Often the malware is represented as something else. For example, the e-mail can come through as an update or program that is beneficial to you. For example in the demo video, the e-mail looks like it was from Microsoft. The e-mail may appear to come from a large company such as Microsoft–even using authentic logos–It’s important to look for anything suspicious before opening it or clicking on it. If you see that the e-mail says that Microsoft is launching a new anti-spam pro product, without taking a deeper look, you could easily shrug it off as authentic.  (Keep in mind, that while this specific example uses the ruse of a “new Microsoft anti-spam service” it could be anything from any company as long as it helps the hacker reach their goal.) Since the e-mail stated that this new program will keep spam from your Outlook 365 inbox it wouldn’t be suspicious if it asked you to stay logged in and provide access to your data.

As soon as you accept these terms, the fatal mistake is made. You are essentially providing an “OAuth token,” which gives the hacker complete control. Once that OAuth Token is given up, all of your e-mails and attachments are encrypted real-time! The horrifying thought is that a Ransomcloud attack will work for any cloud e-mail provider that allows an application to give control through e-mail. It will also work for Google. After the link is clicked, and you go back to your e-mail, at first, it looks perfectly fine; then you’ll see changes moving swiftly throughout each and every e-mail in your inbox. All of your e-mails are quickly encrypted, leaving only the header readable.

Ransomware earns its name for what it does next.

Next, you’ll be notified that to decrypt your data you must pay a ransom. The hacker will explain how to do this.

The ransom is typically requested in the form of bitcoins. Bitcoins were created in 2009, as a new form of currency. When using this currency, there’s no need for banks or other middlemen, to intervene. The transaction is just between you, your bitcoins and your supplier. So why would bitcoins be a common currency for ransomware attacks? Because Bitcoins can be used without the name and paper trails (which can be limiting to criminals). Additionally, Bitcoins don’t use credit reports, or fees, and can work internationally without the regulations that other currencies are subjected to.

Using bitcoins gives this crime another shade of elusiveness. In the KnowBe4 Ransomcloud Demo video the hacker’s ransom e-mail states that the cloud e-mails have been encrypted and if the user wants the decryption code, they must pay a fee of $300 bitcoins to be sent to a specific bitcoin address. The video ends with the user paying the hypothetical $300 bitcoins and receiving the decryption code. Just as quickly as it started, it’s over, and the e-mails all return to their readable status.

The dangers of this are especially pertinent if you and your employees are working in a cloud-based environment.
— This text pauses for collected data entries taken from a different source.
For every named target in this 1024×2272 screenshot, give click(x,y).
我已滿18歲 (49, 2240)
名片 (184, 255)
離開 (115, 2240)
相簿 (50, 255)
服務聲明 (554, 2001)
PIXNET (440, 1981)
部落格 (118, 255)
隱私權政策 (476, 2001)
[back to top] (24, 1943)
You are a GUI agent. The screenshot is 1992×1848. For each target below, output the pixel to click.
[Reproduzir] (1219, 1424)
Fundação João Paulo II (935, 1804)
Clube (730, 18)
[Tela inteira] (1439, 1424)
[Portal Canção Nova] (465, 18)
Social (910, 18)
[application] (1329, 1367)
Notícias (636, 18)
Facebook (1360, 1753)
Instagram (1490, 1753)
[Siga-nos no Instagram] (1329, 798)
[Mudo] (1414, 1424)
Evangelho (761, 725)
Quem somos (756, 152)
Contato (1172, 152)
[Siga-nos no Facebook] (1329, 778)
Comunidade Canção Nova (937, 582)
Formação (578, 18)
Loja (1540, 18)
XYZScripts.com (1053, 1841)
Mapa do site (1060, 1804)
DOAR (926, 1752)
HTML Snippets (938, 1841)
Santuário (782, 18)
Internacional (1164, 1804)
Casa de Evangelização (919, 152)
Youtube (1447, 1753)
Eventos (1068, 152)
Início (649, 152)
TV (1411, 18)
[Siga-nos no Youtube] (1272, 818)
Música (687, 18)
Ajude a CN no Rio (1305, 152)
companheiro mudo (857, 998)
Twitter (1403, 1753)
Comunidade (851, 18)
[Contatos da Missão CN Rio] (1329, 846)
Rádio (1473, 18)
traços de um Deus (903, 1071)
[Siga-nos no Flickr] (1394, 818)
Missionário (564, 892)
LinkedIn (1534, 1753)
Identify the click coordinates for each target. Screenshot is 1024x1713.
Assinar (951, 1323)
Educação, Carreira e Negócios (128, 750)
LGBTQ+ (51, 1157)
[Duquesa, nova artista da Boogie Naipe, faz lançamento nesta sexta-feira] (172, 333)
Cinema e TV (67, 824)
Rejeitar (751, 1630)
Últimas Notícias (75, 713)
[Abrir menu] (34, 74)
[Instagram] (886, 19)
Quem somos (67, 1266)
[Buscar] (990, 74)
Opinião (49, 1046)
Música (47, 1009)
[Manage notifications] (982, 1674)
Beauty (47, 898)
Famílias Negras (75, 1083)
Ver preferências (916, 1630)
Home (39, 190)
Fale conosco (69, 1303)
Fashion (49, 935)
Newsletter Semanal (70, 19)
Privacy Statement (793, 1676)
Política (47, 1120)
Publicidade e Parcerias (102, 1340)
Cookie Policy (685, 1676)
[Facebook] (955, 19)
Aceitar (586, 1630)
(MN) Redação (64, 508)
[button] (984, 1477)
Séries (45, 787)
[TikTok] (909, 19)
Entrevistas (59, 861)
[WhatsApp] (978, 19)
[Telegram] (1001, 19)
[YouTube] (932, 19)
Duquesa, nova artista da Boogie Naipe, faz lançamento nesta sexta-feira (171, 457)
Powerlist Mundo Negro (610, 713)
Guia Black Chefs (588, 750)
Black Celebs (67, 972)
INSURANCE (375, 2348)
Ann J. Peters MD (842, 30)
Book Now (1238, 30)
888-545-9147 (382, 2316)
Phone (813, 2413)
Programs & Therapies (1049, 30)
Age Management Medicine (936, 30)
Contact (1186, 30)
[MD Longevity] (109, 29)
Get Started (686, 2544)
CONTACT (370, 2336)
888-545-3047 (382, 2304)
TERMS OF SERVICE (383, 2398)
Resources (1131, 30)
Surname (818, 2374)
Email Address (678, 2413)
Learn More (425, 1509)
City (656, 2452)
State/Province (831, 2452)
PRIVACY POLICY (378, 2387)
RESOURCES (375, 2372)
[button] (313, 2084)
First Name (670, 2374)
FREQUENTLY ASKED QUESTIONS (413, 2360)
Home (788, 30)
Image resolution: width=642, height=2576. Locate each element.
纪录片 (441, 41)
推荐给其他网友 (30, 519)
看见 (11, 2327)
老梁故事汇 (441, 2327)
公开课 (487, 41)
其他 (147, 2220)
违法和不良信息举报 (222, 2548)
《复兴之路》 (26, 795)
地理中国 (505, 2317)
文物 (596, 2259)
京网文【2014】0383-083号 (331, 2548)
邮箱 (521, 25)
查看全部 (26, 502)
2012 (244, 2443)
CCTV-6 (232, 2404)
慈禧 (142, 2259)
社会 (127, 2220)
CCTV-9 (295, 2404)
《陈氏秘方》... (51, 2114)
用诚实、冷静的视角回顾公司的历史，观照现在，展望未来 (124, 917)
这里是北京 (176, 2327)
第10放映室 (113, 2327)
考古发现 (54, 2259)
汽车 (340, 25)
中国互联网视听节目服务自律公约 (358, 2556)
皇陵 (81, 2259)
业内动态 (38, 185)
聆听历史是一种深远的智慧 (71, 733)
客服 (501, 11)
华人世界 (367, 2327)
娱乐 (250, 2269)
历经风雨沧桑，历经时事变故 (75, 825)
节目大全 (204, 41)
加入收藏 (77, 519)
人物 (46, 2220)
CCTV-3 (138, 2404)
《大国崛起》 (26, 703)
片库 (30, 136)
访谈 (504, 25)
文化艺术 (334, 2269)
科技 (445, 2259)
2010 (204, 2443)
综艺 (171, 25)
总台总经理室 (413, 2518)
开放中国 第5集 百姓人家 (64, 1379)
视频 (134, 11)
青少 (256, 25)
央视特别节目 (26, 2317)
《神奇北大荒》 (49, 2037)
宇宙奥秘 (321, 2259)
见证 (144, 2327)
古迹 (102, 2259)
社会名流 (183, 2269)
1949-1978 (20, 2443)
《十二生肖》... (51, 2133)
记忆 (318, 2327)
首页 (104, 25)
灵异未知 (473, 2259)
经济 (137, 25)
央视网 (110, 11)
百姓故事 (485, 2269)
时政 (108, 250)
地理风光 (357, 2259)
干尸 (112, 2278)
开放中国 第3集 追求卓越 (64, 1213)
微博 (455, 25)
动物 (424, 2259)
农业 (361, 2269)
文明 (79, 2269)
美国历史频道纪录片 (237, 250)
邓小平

This is why it’s especially important to train your employees to be vigilant to secure your business data. They should carefully look at each e-mail prior to opening it or clicking on links. One small click of the mouse can turn into a world of trouble for your business.

The Take-Home Message

Simple training can help secure your company and your data. Training staff to spend a little more time when sorting through e-mails could save your business from a ransomware attack. This is where the importance of the training comes in. Employees should be trained to recognize ransomware emails and constantly look for ones that are suspicious, such as those containing simple grammatical mistakes or excessive punctuation. You should have a policy in place that tells them how to flag suspicious e-mail. Additionally, employees should all be trained on the importance of not opening or clicking on suspicious e-mails or links.